# Working in Gibraltar and Living in Andalucia



## RachelKorb (Jul 10, 2009)

I am currently helping out a friend that has a company based in Gibraltar and if all goes well he wants to bring me on as full time employee and I will be moving there. I've done some research in regards to living in Spain whilst working in Gibraltar. I've found results that said I can't do that as an American because it's not a Schengen state and I'm not an EU citizen. 

Also, he may want me to do the distribution in Spain, so where would that put me? I've not found anything in regards to that... Does anyone have any suggestions? 

 Great appreciation.


----------



## ♪♫♪♪♫☺ (Jul 6, 2009)

I don't have an answer for you but I'm jealous.  What is your job going to be if it's not rude to ask?


----------



## RachelKorb (Jul 10, 2009)

♪♫♪♪♫☺;239147 said:


> I don't have an answer for you but I'm jealous.  What is your job going to be if it's not rude to ask?


Well it's not set in stone but currently I'm doing some translation for his company. If all goes well, I will be in charge of the distribution in Spain... that's the idea.


----------



## adiep (Jan 10, 2010)

RachelKorb said:


> Well it's not set in stone but currently I'm doing some translation for his company. If all goes well, I will be in charge of the distribution in Spain... that's the idea.


There are americans that work in Gib and live in Spain. Technically its illegal, but I understand people do it. I know one guy who has now been crossing the border each day for 2 years without issue. 

A risk of course...


----------



## xabiaxica (Jun 23, 2009)

adiep said:


> There are americans that work in Gib and live in Spain. Technically its illegal, but I understand people do it. I know one guy who has now been crossing the border each day for 2 years without issue.
> 
> A risk of course...


I don't think you'll find it's illegal

complicated tax & otherwise, but surely not illegal?


----------



## Pesky Wesky (May 10, 2009)

xabiachica said:


> I don't think you'll find it's illegal
> 
> complicated tax & otherwise, but surely not illegal?


 Not illegal if you've got the necessary papers, which it seems that so far no one knows anything about...


----------



## xabiaxica (Jun 23, 2009)

Pesky Wesky said:


> Not illegal if you've got the necessary papers, which it seems that so far no one knows anything about...
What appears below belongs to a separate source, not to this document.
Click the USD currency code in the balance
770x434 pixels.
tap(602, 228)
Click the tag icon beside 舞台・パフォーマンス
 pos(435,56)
I did mean in general - not necessarily for an American

I did know an American family here who had to go back to the States very quickly because they couldn't get legal permission to stay & work - even though the father's mother had taken Spanish nationality many years previously & lived here

they were told that they would have to return to the States & apply through the Spanish Embassy there

I dare say that's the only way for Rachel to find out for sure - contact the Spanish Embassy


----------



## mrypg9 (Apr 26, 2008)

xabiachica said:


> I did mean in general - not necessarily for an American
> 
> I did know an American family here who had to go back to the States very quickly because they couldn't get legal permission to stay & work - even though the father's mother had taken Spanish nationality many years previously & lived here
> 
> ...


The problems arise because Spain is a Schengen area country. Before Schengen was set up, Americans in Prague used to get a train to Dresden across the German border and back again after getting their passport stamped. That allowed them to continue residing in the CR until the need to make the hour-long trip came round again.
After Schengen that was no longer possible and there was a great exodus of U.S. citizens. The Czech Police actually started deporting those who had stayed without fulfilling the new visa requirements. People with Schengen visas -which are valid for 90 days -are not allowed to reside or work permanently in any of the Schengen area countries which includes all EU states apart from Ireland and the U.K., I think.
As someone said earlier, EU citizens come first in the job market, then other nationals.
An American friend in Prague was unable to get permission to work at a student summer camp in the UK a year ago although she had experience of working in this field.
Would the Spanish police actively look for those living and working illegally, I wonder?


----------